"Il est odieux que la Libye utilise ce type de bombes surtout dans des zones résidentielles", a déclaré dans un communiqué Steve Goose, directeur de la section "armes" de l'organisation de défense des droits de l'Homme.
"Ces bombes posent un risque à la population civile, durant les attaques parce qu'elles causent des ravages non ciblés, et par la suite car des charges non explosées restent dispersées" sur le terrain, souligne Human Rights Watch.
D'après l'organisation, au moins trois bombes à sous-munitions ont explosé dans le quartier al-Shawahda de Misrata jeudi soir, à environ un kilomètre de la ligne de démarcation entre les rebelles et les forces kadhafistes. Des sous-munitions auraient même échoué à seulement 300 mètres de l'hôpital local.
"Human Rights Watch a observé au moins trois bombes à fragmentation exploser au-dessus que quartier d'el-Shawahda à Misrata la nuit du 14 avril", a précisé l'ONG.
Le NY Times, photos à l'appui, a indiqué que des bombes à fragmentation de 120 mm fabriquées en Espagne en 2007, un an avant que ce pays signe la convention internationale sur les bombes à sous-munitions, avaient été utilisées jeudi par les forces de Kadhafi lors de combats avec la rébellion libyenne.

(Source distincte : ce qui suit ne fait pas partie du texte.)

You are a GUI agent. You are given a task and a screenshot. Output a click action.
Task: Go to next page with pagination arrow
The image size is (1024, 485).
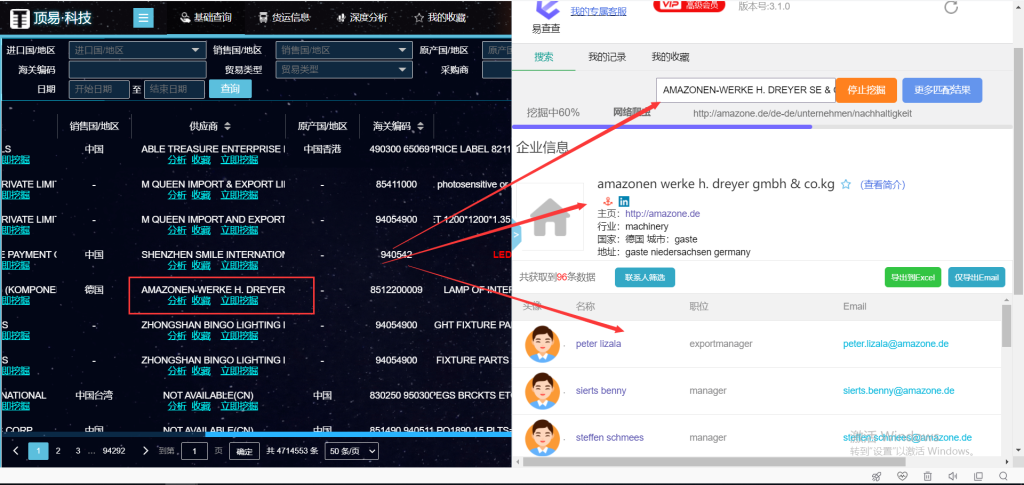(146, 451)
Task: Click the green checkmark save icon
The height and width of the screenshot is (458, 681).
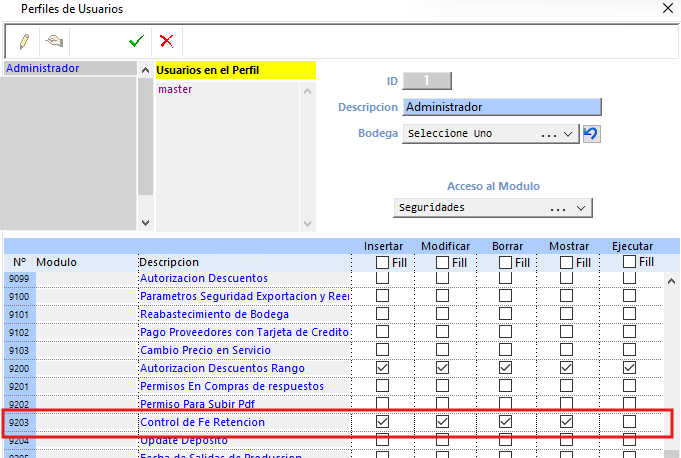Action: click(x=136, y=41)
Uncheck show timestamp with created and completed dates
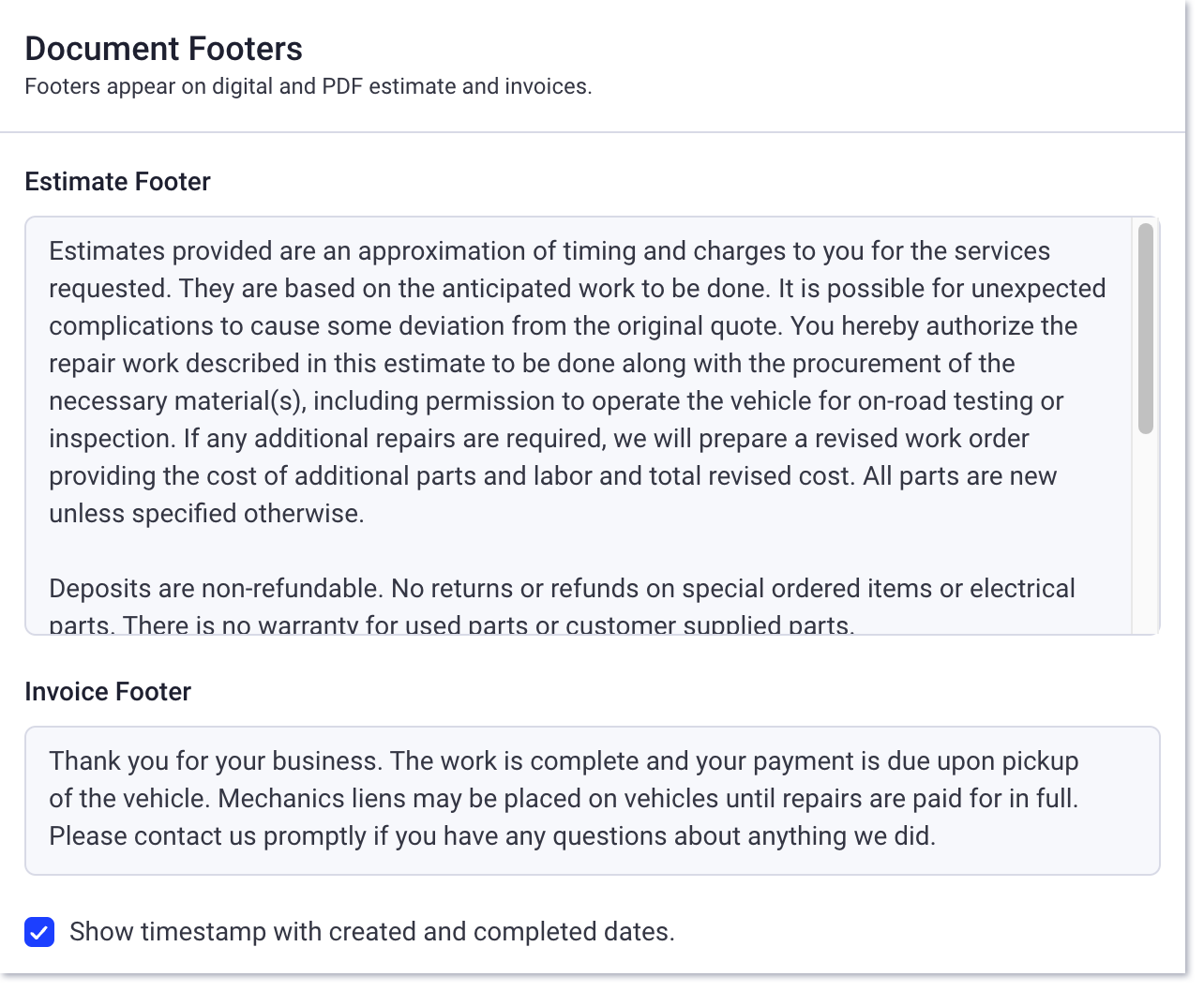The image size is (1204, 992). point(39,932)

"La Libye doit cesser immédiatement d'utiliser ces armes et mettre tout en oeuvre pour que les civils soient protégés par leurs restes meurtriers", a plaidé l'organisation.
Les sous-munitions contenues dans les armes à fragmentation sont susceptibles, quand elles n'ont pas immédiatement explosé, de tuer et de mutiler des civils longtemps après l'emploi des bombes.